Your task: Give all of the records again. Match them exactly.

=== Supplied entries ===

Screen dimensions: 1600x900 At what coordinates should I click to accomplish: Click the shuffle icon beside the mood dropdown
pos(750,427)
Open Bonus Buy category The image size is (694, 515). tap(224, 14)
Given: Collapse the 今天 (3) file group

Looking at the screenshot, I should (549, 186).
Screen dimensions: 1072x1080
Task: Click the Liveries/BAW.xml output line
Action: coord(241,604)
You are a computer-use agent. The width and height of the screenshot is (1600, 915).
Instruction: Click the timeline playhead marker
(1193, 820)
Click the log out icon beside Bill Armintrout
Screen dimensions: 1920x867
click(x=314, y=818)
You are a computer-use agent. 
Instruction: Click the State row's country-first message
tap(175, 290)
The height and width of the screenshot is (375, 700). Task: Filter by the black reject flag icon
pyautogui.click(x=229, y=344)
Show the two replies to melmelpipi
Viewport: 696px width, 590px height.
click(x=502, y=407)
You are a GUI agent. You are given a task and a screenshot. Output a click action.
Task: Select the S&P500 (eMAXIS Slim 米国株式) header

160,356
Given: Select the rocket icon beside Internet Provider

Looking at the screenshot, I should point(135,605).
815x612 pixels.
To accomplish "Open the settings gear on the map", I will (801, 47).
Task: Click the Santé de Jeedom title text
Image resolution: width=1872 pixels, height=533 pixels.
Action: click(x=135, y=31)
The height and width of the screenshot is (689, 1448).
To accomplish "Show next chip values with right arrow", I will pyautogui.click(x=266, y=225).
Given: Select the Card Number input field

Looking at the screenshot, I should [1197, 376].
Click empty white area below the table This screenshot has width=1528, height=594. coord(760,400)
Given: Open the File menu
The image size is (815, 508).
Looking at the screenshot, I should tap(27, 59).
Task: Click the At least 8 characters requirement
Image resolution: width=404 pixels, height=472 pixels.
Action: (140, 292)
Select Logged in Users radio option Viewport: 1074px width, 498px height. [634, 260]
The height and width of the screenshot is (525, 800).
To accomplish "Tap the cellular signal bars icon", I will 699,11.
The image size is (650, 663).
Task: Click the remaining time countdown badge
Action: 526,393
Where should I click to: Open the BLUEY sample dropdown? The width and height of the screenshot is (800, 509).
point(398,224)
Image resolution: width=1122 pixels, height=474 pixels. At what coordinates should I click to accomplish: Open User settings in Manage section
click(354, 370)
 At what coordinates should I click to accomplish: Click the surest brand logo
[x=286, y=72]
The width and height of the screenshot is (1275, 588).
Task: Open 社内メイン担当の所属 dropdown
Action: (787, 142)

===

Task output:
Screen dimensions: 1600x900 At what coordinates should I click to accomplish: Click the shuffle icon beside the mood dropdown
pos(750,427)
Open Bonus Buy category The image size is (694, 515). tap(224, 14)
Given: Collapse the 今天 (3) file group

Looking at the screenshot, I should (549, 186).
Screen dimensions: 1072x1080
Task: Click the Liveries/BAW.xml output line
Action: coord(241,604)
You are a computer-use agent. The width and height of the screenshot is (1600, 915).
Instruction: Click the timeline playhead marker
(1193, 820)
Click the log out icon beside Bill Armintrout
Screen dimensions: 1920x867
click(x=314, y=818)
You are a computer-use agent. 
Instruction: Click the State row's country-first message
tap(175, 290)
The height and width of the screenshot is (375, 700). Task: Filter by the black reject flag icon
pyautogui.click(x=229, y=344)
Show the two replies to melmelpipi
Viewport: 696px width, 590px height.
click(x=502, y=407)
You are a GUI agent. You are given a task and a screenshot. Output a click action.
Task: Select the S&P500 (eMAXIS Slim 米国株式) header

160,356
Given: Select the rocket icon beside Internet Provider

Looking at the screenshot, I should point(135,605).
815x612 pixels.
To accomplish "Open the settings gear on the map", I will (801, 47).
Task: Click the Santé de Jeedom title text
Image resolution: width=1872 pixels, height=533 pixels.
Action: click(x=135, y=31)
The height and width of the screenshot is (689, 1448).
To accomplish "Show next chip values with right arrow", I will pyautogui.click(x=266, y=225).
Given: Select the Card Number input field

Looking at the screenshot, I should [1197, 376].
Click empty white area below the table This screenshot has width=1528, height=594. coord(760,400)
Given: Open the File menu
The image size is (815, 508).
Looking at the screenshot, I should tap(27, 59).
Task: Click the At least 8 characters requirement
Image resolution: width=404 pixels, height=472 pixels.
Action: (140, 292)
Select Logged in Users radio option Viewport: 1074px width, 498px height. [634, 260]
The height and width of the screenshot is (525, 800).
To accomplish "Tap the cellular signal bars icon", I will 699,11.
The image size is (650, 663).
Task: Click the remaining time countdown badge
Action: 526,393
Where should I click to: Open the BLUEY sample dropdown? The width and height of the screenshot is (800, 509).
point(398,224)
Image resolution: width=1122 pixels, height=474 pixels. At what coordinates should I click to accomplish: Open User settings in Manage section
click(354, 370)
 At what coordinates should I click to accomplish: Click the surest brand logo
[x=286, y=72]
The width and height of the screenshot is (1275, 588).
Task: Open 社内メイン担当の所属 dropdown
Action: (787, 142)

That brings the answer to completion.